E-passports: How are they different from regular ones?

E-passports: How are they different from regular ones?

Indian citizens will soon be able to apply for a chip-enabled electronic passport (e-passport). The introduction of such passports with advanced security features is part of the government’s push to increase the use of technology and digitisation.

Announcing the development recently, External Affairs Minister Dr. S Jaishankar said that “the procurement process for the production of electronic-passport is underway.”

He added that the introduction of chip-enabled e-passports will only strengthen the security of travel documents while emphasising the need to expedite their roll out.

What is e-passport?

An e-passport is a biometric identification card that comes embedded with an electronic chip which holds the same information as printed on the passport’s data page such as the holder’s name, date of birth, and other details.

The biometric data of an individual is also saved in the chip. The e-passport will help passengers do away with the hassle of standing in long queues at the immigration counters as it can be scanned within a few minutes.

The government believes that biometric passports will help check the menace of frauds and fake passports as it will be difficult for fraudsters to change data recorded on it. How? Well, passport authentication will fail if anyone tries to tamper with the chip. An e-passport is also designed in a way that the data on it cannot be wiped remotely.

How is an e-passport different from a regular one?

The majority of passports worldwide are machine readable passports, meaning they bear printed information on the identity page, also called the data page, that can be scanned with an optical reader.

Meanwhile, a digital passport is the same as a traditional one with the addition of an inlaid chip which will carry the personal information of the holder as well as the travel details. Coupled with added digital security features, comprising biometrics, e-passports add an extra layer of security further authenticating the bearer’s identity and better linking the passport to its owner.

Additionally, in use cases, the chip is expected to convey data at airport counters within minutes and save time and hassle on the part of passengers and airport staff.

Around 120 countries including the US, UK, and Germany already have biometric e-passport systems in place.

The Union Ministry of External Affairs (MEA) is working with Indian Security Press, Nashik, and National Informatics Centre for chip-enabled e-passports with advanced security features.

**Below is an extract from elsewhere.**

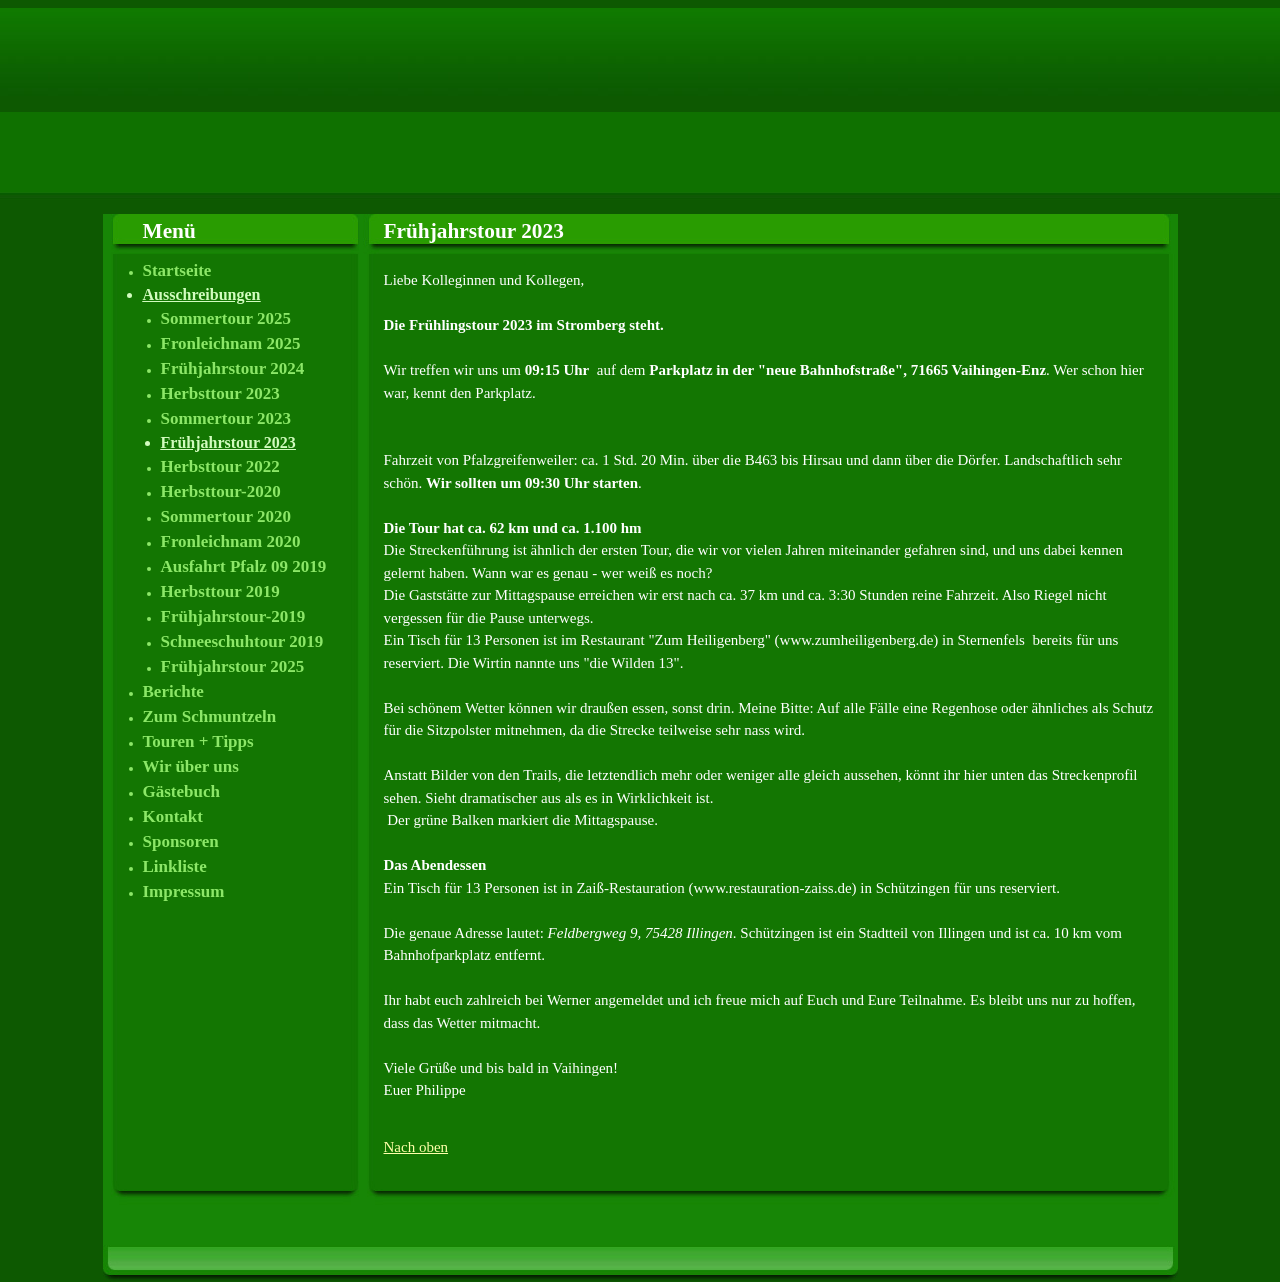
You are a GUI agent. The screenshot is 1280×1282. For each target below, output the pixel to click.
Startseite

More than 1.22 crore passports were issued during 2019 by the Passport Issuing Authority (PIA) in India and abroad, the Ministry of External Affairs said in a statement.

The total number of Passport Kendras functioning in the country is 517, comprising 93 Passport Seva Kendras (PSK) and 424 Post Office Passport Seva Kendras (POPSK), it said.

Jaishankar said the focus of MEA would be to further strengthen outreach efforts to bring passport services closer to people by opening more POPSKs across the country.

As part of the global outreach exercise, MEA has integrated passport issuance systems in 70 missions and posts abroad, issuing more than 95 per cent passports abroad.